(Pixel coordinate grounding data)
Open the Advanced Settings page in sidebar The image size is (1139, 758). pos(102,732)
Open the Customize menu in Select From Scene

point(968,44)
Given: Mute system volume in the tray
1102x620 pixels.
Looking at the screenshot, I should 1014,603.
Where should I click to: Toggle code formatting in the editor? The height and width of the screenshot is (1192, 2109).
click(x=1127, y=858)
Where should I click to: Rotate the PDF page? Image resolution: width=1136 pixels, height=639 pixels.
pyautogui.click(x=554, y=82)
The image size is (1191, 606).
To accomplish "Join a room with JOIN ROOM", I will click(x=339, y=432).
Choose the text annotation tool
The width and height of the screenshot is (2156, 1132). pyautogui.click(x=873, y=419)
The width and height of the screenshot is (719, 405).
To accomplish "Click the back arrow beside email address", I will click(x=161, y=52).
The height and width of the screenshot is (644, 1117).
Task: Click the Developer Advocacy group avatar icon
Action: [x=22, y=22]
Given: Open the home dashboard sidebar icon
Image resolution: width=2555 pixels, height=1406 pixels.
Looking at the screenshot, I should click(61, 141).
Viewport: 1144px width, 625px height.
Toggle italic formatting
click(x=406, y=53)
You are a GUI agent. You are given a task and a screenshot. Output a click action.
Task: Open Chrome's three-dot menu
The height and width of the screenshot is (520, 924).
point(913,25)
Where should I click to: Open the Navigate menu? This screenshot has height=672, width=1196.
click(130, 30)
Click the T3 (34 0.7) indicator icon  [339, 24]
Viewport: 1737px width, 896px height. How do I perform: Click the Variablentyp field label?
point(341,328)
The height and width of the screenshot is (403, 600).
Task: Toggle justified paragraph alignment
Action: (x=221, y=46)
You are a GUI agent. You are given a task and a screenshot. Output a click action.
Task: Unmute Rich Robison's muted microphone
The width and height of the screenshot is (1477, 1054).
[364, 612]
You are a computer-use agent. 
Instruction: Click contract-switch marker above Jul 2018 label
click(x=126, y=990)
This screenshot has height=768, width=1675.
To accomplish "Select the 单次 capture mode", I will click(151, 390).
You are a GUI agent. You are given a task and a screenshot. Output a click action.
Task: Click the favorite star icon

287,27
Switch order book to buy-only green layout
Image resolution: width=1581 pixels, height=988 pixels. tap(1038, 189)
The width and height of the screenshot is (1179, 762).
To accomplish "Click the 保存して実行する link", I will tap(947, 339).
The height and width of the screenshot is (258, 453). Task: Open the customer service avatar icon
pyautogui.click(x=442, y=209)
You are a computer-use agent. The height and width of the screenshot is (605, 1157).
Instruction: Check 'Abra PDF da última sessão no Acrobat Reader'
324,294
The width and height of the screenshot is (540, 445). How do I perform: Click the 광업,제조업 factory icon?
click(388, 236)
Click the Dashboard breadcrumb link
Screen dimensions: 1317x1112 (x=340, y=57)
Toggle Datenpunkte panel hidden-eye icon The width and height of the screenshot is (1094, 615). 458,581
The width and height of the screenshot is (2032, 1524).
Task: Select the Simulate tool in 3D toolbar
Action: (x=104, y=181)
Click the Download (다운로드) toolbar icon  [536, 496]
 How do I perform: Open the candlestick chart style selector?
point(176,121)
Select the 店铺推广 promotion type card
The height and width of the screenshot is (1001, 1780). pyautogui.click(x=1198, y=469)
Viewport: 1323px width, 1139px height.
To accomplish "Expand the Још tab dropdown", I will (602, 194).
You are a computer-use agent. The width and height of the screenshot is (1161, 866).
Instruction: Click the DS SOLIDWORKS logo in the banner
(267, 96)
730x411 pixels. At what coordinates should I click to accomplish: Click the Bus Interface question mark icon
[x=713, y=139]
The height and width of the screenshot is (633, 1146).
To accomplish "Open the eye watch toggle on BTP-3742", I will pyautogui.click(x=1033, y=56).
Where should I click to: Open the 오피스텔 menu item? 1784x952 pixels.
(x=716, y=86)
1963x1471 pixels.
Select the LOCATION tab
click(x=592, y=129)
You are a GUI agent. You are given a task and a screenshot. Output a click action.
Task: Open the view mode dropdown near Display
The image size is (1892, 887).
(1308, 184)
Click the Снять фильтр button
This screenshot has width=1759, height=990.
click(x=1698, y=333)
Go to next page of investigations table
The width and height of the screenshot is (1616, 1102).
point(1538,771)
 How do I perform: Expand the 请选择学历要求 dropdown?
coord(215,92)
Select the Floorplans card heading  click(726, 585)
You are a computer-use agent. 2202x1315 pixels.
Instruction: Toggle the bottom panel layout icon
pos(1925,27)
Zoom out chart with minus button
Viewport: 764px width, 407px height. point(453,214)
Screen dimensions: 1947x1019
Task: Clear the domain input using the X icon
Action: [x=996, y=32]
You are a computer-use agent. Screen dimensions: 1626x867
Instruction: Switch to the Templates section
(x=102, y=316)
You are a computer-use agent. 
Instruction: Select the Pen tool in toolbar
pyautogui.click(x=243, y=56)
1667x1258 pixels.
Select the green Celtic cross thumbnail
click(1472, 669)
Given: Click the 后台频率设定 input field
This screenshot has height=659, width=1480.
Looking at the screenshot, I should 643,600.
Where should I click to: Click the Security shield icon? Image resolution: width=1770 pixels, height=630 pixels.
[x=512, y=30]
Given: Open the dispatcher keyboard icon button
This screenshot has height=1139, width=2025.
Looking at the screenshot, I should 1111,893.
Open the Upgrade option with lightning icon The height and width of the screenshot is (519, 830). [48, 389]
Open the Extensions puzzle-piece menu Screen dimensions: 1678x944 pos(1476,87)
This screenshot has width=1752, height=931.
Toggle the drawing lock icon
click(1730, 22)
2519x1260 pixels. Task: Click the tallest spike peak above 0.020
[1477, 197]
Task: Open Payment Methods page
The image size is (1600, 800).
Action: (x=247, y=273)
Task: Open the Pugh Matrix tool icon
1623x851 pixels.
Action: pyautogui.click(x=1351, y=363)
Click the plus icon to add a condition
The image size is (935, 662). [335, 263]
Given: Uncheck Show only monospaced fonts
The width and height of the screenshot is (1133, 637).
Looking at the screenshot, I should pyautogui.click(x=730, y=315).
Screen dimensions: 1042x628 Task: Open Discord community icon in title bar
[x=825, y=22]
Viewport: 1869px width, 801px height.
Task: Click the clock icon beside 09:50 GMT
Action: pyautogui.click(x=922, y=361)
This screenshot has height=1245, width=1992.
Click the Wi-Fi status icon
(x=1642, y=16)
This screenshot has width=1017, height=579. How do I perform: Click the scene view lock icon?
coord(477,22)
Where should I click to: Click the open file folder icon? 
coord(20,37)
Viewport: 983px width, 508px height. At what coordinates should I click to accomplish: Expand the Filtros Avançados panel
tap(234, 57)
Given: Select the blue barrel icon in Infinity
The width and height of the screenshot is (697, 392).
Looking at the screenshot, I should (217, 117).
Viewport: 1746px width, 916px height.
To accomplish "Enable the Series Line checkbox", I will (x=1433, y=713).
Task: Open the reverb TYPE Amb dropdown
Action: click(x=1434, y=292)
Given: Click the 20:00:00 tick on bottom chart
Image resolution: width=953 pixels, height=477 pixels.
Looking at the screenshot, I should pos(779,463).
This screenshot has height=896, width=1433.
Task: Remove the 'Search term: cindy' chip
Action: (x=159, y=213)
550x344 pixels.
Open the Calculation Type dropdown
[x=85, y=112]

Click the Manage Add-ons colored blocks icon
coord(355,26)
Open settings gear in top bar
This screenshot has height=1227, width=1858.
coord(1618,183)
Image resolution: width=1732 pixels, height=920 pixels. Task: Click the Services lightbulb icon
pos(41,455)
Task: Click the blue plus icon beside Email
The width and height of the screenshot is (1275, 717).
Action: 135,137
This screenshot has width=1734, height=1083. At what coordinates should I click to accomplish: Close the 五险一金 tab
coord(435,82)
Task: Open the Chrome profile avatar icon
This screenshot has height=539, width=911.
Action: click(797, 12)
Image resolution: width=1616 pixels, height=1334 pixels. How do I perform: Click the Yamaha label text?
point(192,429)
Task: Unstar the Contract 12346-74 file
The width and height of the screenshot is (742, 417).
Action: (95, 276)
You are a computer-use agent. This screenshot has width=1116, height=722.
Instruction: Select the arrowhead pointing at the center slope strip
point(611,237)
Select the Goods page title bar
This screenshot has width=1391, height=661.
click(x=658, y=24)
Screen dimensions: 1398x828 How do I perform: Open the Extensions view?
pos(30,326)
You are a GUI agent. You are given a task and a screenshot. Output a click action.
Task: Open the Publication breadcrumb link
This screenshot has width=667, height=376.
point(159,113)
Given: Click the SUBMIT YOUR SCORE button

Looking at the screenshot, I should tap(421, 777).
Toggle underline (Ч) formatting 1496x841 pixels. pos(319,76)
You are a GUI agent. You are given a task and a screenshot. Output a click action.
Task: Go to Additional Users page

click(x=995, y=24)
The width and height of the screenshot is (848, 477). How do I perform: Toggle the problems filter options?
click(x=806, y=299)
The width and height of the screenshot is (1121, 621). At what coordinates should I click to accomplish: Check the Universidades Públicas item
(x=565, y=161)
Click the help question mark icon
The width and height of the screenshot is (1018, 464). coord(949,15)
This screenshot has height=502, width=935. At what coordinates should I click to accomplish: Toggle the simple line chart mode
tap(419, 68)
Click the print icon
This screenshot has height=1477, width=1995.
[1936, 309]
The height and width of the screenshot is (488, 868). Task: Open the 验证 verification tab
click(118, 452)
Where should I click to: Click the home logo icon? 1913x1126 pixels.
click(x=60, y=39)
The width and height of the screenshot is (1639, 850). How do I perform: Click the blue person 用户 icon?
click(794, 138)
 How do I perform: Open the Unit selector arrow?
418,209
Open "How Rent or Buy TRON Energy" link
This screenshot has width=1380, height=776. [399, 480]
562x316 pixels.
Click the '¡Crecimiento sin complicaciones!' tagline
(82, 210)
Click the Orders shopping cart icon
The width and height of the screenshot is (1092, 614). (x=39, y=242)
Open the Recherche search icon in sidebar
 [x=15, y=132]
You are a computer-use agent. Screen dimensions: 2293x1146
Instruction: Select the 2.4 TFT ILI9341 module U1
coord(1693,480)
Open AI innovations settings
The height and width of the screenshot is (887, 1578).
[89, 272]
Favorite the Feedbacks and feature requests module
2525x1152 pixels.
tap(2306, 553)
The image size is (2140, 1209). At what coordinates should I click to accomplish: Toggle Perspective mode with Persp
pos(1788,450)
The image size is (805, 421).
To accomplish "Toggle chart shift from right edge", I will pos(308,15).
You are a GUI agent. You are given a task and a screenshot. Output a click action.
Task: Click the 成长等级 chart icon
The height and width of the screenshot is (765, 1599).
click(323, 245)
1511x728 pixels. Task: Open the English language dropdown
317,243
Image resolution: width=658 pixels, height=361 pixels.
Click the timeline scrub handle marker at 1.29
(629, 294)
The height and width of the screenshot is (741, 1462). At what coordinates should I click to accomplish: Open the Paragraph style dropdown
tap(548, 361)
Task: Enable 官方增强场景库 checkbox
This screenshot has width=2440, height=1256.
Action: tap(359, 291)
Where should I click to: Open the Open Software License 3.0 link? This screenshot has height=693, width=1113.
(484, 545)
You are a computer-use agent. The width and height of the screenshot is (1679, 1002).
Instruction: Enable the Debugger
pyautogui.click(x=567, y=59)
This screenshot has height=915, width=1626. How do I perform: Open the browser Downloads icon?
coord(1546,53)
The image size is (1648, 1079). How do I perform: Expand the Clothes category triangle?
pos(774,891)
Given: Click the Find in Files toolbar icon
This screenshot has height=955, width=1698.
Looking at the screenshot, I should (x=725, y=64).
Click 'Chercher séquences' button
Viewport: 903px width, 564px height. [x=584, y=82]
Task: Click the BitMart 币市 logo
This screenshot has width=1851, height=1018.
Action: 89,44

Exercise ▸ Every line from the one that has "This screenshot has height=955, width=1698." down to the last line above must be written out exactly, with both ends included and nothing else.

Response area ▸
This screenshot has height=955, width=1698.
Looking at the screenshot, I should (x=725, y=64).
Click 'Chercher séquences' button
Viewport: 903px width, 564px height. [x=584, y=82]
Task: Click the BitMart 币市 logo
This screenshot has width=1851, height=1018.
Action: 89,44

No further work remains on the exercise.